The Maquech Beetle can make any nature lover or animal rights activist scream in horror. Entomophobics (creepy-crawly-haters) would probably run as far away as possible from this kind of jewelry, and for good reason, as every Maquech is actually a live bejeweled insect. As hard as it may be to even conceive wearing bugs as accessories, they are something of a fashion statement in Mexico.

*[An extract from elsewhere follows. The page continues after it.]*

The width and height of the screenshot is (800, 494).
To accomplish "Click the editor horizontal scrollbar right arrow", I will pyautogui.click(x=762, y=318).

I kid you not, just watching a video of the Maquech brooch is giving me the jitters. I don’t get how people can stand it on their bodies, but jewelry enthusiasts in Mexico have been flocking at stores to buy these ‘pet-cessories’ since the 1980s. The brooch is actually a part of a centuries-old Mayan tradition of decorating wingless beetles from the Yucatan Peninsula. Gemstones and gold are glued on the beetle’s body which sounds like a cruel process which has been denounced by animal activists in the past. The insects themselves are pretty harmless and docile, quite perfect to play the part of living jewelry. Each one has a decorative safety pin attached to it with a 2-inch-long chain leash. When pinned to clothing, the beetles can wander around, but can never get away.
There’s a beautiful story in Mayan folklore behind the tradition of Maquech brooches. It is said that when a Mayan princess was not permitted to marry her love, she stopped eating and drinking altogether. Seeing her plight, a medicine man transformed her into a Maquech beetle, so she could spend the rest of her life as a beautiful living brooch on the chest of her lover, close to his heart. If you find this story fascinating and would like to try out a Maquech brooch too, you can do so on your next trip to Mexico. Unfortunately, you won’t be getting a beautiful princess, only a $500 fine if you cross the Mexican border with a live beetle.
Apparently, Maquech Beetles can live up to 3-4 years if properly taken care of. Although it can’t really be passed down from generation to generation, the trend of wearing these unique pieces of jewelry is increasingly popular in Mexico.